● THE EXERCISE:
Swap "Viewport" for "Screen size" everywhere it appears in the lines below, and leave everything else unchanged.

=====

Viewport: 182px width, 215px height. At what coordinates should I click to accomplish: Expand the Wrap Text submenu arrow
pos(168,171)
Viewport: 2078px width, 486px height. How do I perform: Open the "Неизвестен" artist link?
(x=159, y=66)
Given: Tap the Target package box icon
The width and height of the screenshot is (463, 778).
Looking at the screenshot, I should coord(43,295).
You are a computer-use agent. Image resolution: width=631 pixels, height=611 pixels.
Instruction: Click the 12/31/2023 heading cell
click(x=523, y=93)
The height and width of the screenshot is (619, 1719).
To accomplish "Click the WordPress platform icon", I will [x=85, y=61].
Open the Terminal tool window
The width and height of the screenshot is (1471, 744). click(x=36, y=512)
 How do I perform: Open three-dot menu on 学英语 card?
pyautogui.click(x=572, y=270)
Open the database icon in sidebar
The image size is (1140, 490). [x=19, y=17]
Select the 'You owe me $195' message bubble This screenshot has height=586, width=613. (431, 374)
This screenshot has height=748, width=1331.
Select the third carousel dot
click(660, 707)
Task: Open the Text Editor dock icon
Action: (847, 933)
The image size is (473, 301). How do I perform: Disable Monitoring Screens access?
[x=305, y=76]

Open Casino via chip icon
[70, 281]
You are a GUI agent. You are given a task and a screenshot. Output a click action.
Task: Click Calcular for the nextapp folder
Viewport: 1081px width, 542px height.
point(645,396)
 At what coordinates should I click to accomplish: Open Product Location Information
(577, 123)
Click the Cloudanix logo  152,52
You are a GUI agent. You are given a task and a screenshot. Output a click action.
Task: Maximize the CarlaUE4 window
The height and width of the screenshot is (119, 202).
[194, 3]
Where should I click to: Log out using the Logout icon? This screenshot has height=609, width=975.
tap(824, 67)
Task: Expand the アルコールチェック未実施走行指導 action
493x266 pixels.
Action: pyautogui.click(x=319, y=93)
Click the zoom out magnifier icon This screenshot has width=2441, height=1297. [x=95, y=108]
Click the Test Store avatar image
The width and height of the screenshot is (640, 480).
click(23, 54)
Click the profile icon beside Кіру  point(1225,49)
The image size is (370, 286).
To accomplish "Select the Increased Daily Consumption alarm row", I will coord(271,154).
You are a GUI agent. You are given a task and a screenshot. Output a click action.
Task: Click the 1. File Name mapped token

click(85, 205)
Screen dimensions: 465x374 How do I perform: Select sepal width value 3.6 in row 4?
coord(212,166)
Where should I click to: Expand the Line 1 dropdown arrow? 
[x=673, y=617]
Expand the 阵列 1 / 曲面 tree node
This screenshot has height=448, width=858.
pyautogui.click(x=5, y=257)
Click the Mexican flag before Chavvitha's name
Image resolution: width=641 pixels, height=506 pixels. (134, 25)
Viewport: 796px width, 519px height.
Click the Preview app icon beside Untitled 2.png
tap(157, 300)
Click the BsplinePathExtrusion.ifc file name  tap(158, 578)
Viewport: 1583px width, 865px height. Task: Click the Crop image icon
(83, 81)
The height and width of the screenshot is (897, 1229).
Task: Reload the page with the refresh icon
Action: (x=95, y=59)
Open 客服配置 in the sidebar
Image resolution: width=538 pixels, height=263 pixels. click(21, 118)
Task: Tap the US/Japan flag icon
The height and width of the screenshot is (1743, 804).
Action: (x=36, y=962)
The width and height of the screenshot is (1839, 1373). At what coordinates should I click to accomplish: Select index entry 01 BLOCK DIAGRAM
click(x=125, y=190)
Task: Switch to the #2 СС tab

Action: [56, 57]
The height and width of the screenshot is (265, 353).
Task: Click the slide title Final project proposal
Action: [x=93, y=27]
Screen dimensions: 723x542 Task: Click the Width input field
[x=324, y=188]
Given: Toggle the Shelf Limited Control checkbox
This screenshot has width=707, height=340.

=====

● OUTPUT BELOW:
Screen size: 182px width, 215px height. At what coordinates should I click to accomplish: Expand the Wrap Text submenu arrow
pos(168,171)
Screen size: 2078px width, 486px height. How do I perform: Open the "Неизвестен" artist link?
(x=159, y=66)
Given: Tap the Target package box icon
The width and height of the screenshot is (463, 778).
Looking at the screenshot, I should coord(43,295).
You are a computer-use agent. Image resolution: width=631 pixels, height=611 pixels.
Instruction: Click the 12/31/2023 heading cell
click(x=523, y=93)
The height and width of the screenshot is (619, 1719).
To accomplish "Click the WordPress platform icon", I will [x=85, y=61].
Open the Terminal tool window
The width and height of the screenshot is (1471, 744). click(x=36, y=512)
 How do I perform: Open three-dot menu on 学英语 card?
pyautogui.click(x=572, y=270)
Open the database icon in sidebar
The image size is (1140, 490). [x=19, y=17]
Select the 'You owe me $195' message bubble This screenshot has height=586, width=613. (431, 374)
This screenshot has height=748, width=1331.
Select the third carousel dot
click(660, 707)
Task: Open the Text Editor dock icon
Action: (847, 933)
The image size is (473, 301). How do I perform: Disable Monitoring Screens access?
[x=305, y=76]

Open Casino via chip icon
[70, 281]
You are a GUI agent. You are given a task and a screenshot. Output a click action.
Task: Click Calcular for the nextapp folder
Screen size: 1081px width, 542px height.
point(645,396)
 At what coordinates should I click to accomplish: Open Product Location Information
(577, 123)
Click the Cloudanix logo  152,52
You are a GUI agent. You are given a task and a screenshot. Output a click action.
Task: Maximize the CarlaUE4 window
The height and width of the screenshot is (119, 202).
[194, 3]
Where should I click to: Log out using the Logout icon? This screenshot has height=609, width=975.
tap(824, 67)
Task: Expand the アルコールチェック未実施走行指導 action
493x266 pixels.
Action: pyautogui.click(x=319, y=93)
Click the zoom out magnifier icon This screenshot has width=2441, height=1297. [x=95, y=108]
Click the Test Store avatar image
The width and height of the screenshot is (640, 480).
click(23, 54)
Click the profile icon beside Кіру  point(1225,49)
The image size is (370, 286).
To accomplish "Select the Increased Daily Consumption alarm row", I will coord(271,154).
You are a GUI agent. You are given a task and a screenshot. Output a click action.
Task: Click the 1. File Name mapped token

click(85, 205)
Screen dimensions: 465x374 How do I perform: Select sepal width value 3.6 in row 4?
coord(212,166)
Where should I click to: Expand the Line 1 dropdown arrow? 
[x=673, y=617]
Expand the 阵列 1 / 曲面 tree node
This screenshot has height=448, width=858.
pyautogui.click(x=5, y=257)
Click the Mexican flag before Chavvitha's name
Image resolution: width=641 pixels, height=506 pixels. (134, 25)
Screen size: 796px width, 519px height.
Click the Preview app icon beside Untitled 2.png
tap(157, 300)
Click the BsplinePathExtrusion.ifc file name  tap(158, 578)
Screen size: 1583px width, 865px height. Task: Click the Crop image icon
(83, 81)
The height and width of the screenshot is (897, 1229).
Task: Reload the page with the refresh icon
Action: (x=95, y=59)
Open 客服配置 in the sidebar
Image resolution: width=538 pixels, height=263 pixels. click(21, 118)
Task: Tap the US/Japan flag icon
The height and width of the screenshot is (1743, 804).
Action: (x=36, y=962)
The width and height of the screenshot is (1839, 1373). At what coordinates should I click to accomplish: Select index entry 01 BLOCK DIAGRAM
click(x=125, y=190)
Task: Switch to the #2 СС tab

Action: [56, 57]
The height and width of the screenshot is (265, 353).
Task: Click the slide title Final project proposal
Action: [x=93, y=27]
Screen dimensions: 723x542 Task: Click the Width input field
[x=324, y=188]
Given: Toggle the Shelf Limited Control checkbox
This screenshot has width=707, height=340.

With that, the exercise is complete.